**Required task A:** Can you update the listing from the line with "1024x757 pixels." to its end, changing "download icon" to "upload icon" and keeping everything else the same? Leave the pictures out.

**Page extract:**
◆ ◆ ◆ ◆ ◆
With airports generally situated out of urban centres, surface access plays a significant role in enabling people to use air travel.
To make a flight viable, airports must ensure passengers can confidently and conveniently access their point of departure at the required time. Furthermore, as the industry looks to decarbonise its operations, airport authorities must consider the indirect emissions caused by passengers and staff travelling to and from the airport and should work to encourage the use of more sustainable modes of transport.
According to research conducted by Transport Focus at London Heathrow Airport (LHR), the dominant factors that affect a passenger’s choice of travel to and from the airport include: ease of travel with luggage (55%), quick journey time (47%), value for money (44%) and flexibility (41%). Although Heathrow is accessible by train, underground, bus and coach, the aforementioned priorities currently contribute towards the majority of passengers choosing to drive or be driven, with less than 40% using public transport.
These figures demonstrate that even when airports are considered well-connected to public transport links, passengers may not find such options desirable. This is likely impacted by the inconvenience of travelling with luggage, prolonged travel times, high ticket costs, and a lack of flexibility for passengers who could miss a set train or coach when a flight is delayed. In fact, even without a potential delay, it can be difficult to predict how long it will take to disembark the plane, pass through Border Control and collect any luggage. In addition, at many airports, choosing to travel via public transport can limit one’s ability to book certain flights due to a lack of options early in the morning or late at night.
A preference towards driving consequently puts parking in high demand, allowing airports to benefit from a significant source of revenue. Indeed, Airport Council International’s (ACI) data reveals that on average, car parking accounts for approximately 20.1% of the total ancillary revenue of an airport. In many cases, airport operators are thus keen to continue meeting the demand for parking spaces and are investing in expanded facilities. For example, last year, the Chicago Department of Aviation (CDA) broke ground on a six-storey parking garage for O’Hare International Airport (ORD) Terminal 5, which will double its parking capacity.
However, as passenger numbers are projected to grow, an influx of cars during peak times will inevitably increase congestion and reduce the convenience and reliability of travelling to the airport by road. Therefore, improving public transport links to and from the airport is equally imperative. For example, Los Angeles International Airport (LAX) is investing in an Automated People Mover (APM) to efficiently connect passengers to the city’s expanded metro network, while Brightline has recently commenced service on an intercity rail extension from West Palm Beach to Orlando International Airport (MCO). In addition, in the UK, London Luton Airport has commenced service on the new Luton DART to connect the airport with national rail services.
◆ ◆ ◆ ◆ ◆
**Records to process:**
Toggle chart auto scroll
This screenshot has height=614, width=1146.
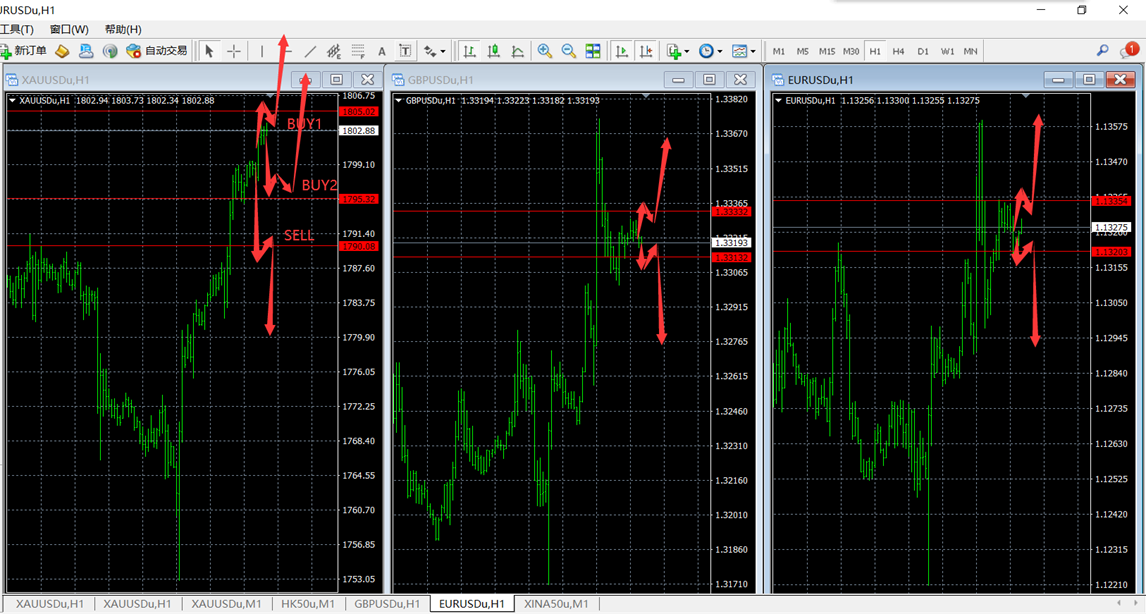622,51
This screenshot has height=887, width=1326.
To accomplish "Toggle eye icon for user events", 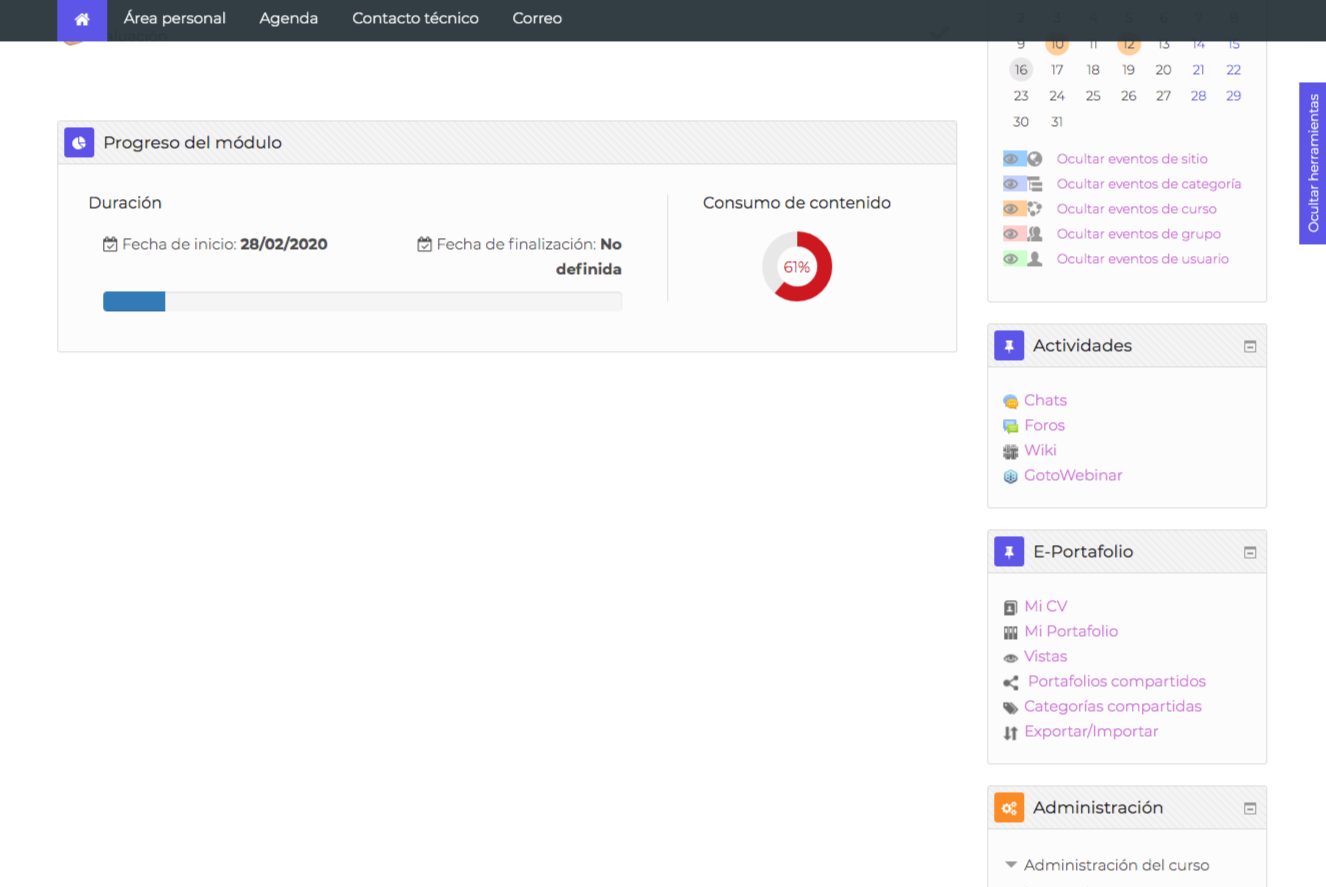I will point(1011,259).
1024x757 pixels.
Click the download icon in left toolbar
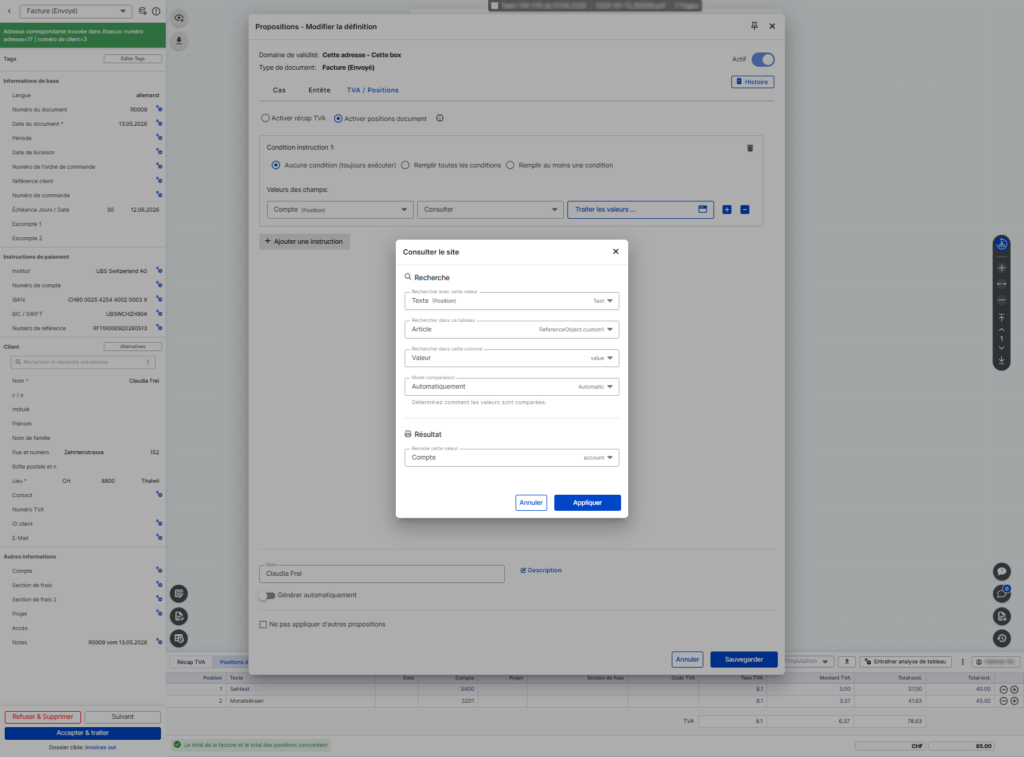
◆ ◆ ◆ ◆ ◆
**Required task B:** Can you copy the airport access text word for word from "With airports generally" to "modes of transport."?

**Task response A:**
1024x757 pixels.
Click the upload icon in left toolbar

**Task response B:**
With airports generally situated out of urban centres, surface access plays a significant role in enabling people to use air travel.
To make a flight viable, airports must ensure passengers can confidently and conveniently access their point of departure at the required time. Furthermore, as the industry looks to decarbonise its operations, airport authorities must consider the indirect emissions caused by passengers and staff travelling to and from the airport and should work to encourage the use of more sustainable modes of transport.